Gualazzi: «La musica come preghiera e medicina»

Giovedì 29 Luglio 2021
L'INTERVISTA
«La musica è una grande passione, molto più di un mestiere, è un motivo di vivere». Quarant'anni a novembre, il cantautore e compositore Raphael Gualazzi ritorna dal vivo in una serie di concerti estivi, martedì sul palco di Suoni di Marca sulle mura di Treviso (ingresso 24 euro, biglietti su Ticketone), dove ripercorrerà la sua carriera in trio con Gianluca Nanni alla batteria e Roberto Bartoli al contrabbasso. Ospite speciale Simona Molinari, cantautrice pop-jazz.
«Sono stati momenti molto particolari, non facili, per la società e la nostra categoria, - spiega Gualazzi, che nel 2020 ha pubblicato il suo album Ho un piano, poco prima della pandemia, da cui è tratto il brano Carioca presentato al festival di Sanremo. - Devo dire che arrivato a 40 anni sono professionalmente soddisfatto, mi sento fortunato e privilegiato di poter svolgere un mestiere che mi piace. Si dice che dopo la tempesta arriva la calma, io vivo questo periodo come un'occasione, un'altra fase della vita».
Come ha vissuto il periodo di lockdown?
«Come molti ho cercato di ottimizzare il tempo a disposizione, sviluppando l'attività creativa. Prima di poterci vedere in studio, ho imparato a suonare nuovi strumenti, ora so suonare l'ukulele e ho registrato nel mio home studio. Uscirà a breve il nuovo lavoro (nessuna anticipazione al momento, ndr). La musica ci fa una grande compagnia, anche nei momenti di isolamento. È medicina, una preghiera, è tutto».
Lei che ha viaggiato molto con la sua musica, ne ha sentito la mancanza?
«Sono stato varie volte a New Orleans, tre anni a Londra, in Francia, in Germania. E sono stato due volte a Tokyo, una delle quali per esibirmi al Blue Note. Un'esperienza bellissima. Questo è mancato durante lo scorso anno».
Lei che con il jazz è riuscito ad affermarsi a livello italiano ed internazionale, come vede le diverse scene musicali italiane ed estere?
«Il jazz in Italia è ben accolto, ma lo sarebbe ancora di più se fosse sostenuto dai media, dalle televisioni e dalle radio. Nel Regno Unito, in Francia, c'è un'attenzione per il jazz considerato un patrimonio culturale importante. In Francia ci sono almeno 4 o 5 emittenti radio dedicate solo al jazz. Così anche nel Regno Unito. Il jazz appare più complesso, ma le belle melodie non hanno genere e anche il jazz nasce da temi popolari, basti pensare alla scena di New Orleans. In Italia manca sostegno a livello mediatico».
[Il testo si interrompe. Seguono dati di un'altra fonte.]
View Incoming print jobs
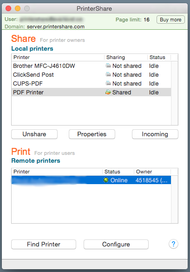Screen dimensions: 190x272 [x=155, y=134]
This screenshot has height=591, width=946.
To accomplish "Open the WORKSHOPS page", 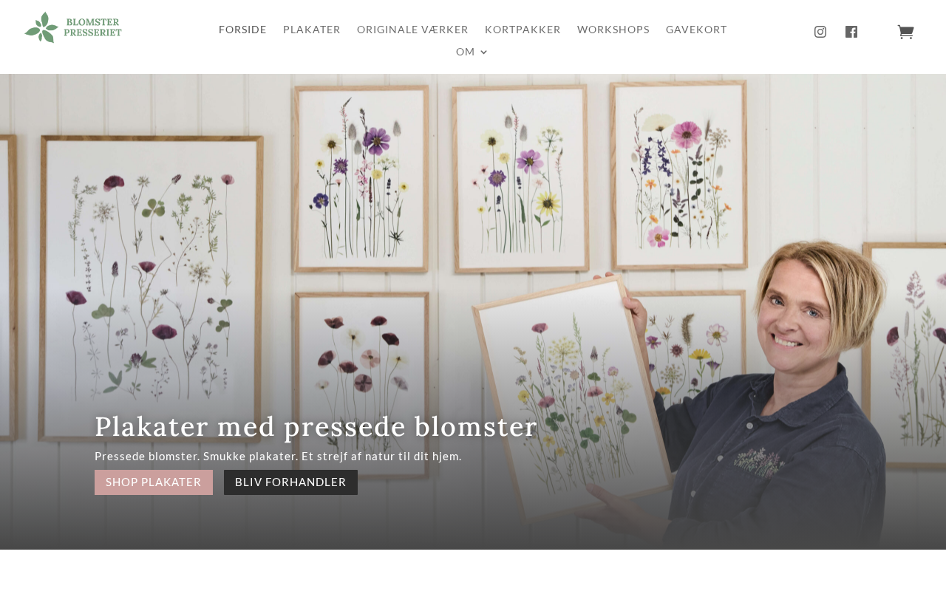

Come nascono i suoi brani?
«Non ho un vero e proprio metodo, a volte comincio dalla parte musicale, ma non è esclusivo. La musica a volte è a servizio del testo o viceversa. Non è sempre facile gestire questo equilibrio».
Cosa proporrà a Treviso?
«Dal vivo propongo i successi della mia carriera, ma anche brani che ho suonato meno negli anni. Ci sarà spazio per omaggi alla musica operistica e da film, rivisitata, oltre a reinterpretazioni di brani blues e soul. In trio, grazie all'interplay tra i musicisti, i brani saranno ancora più arricchiti. Ci sarà anche qualche rivisitazione del repertorio afro-americano degli anni Venti. Siamo privilegiati ad avere un'ospite speciale durante lo spettacolo, che dialogherà con noi».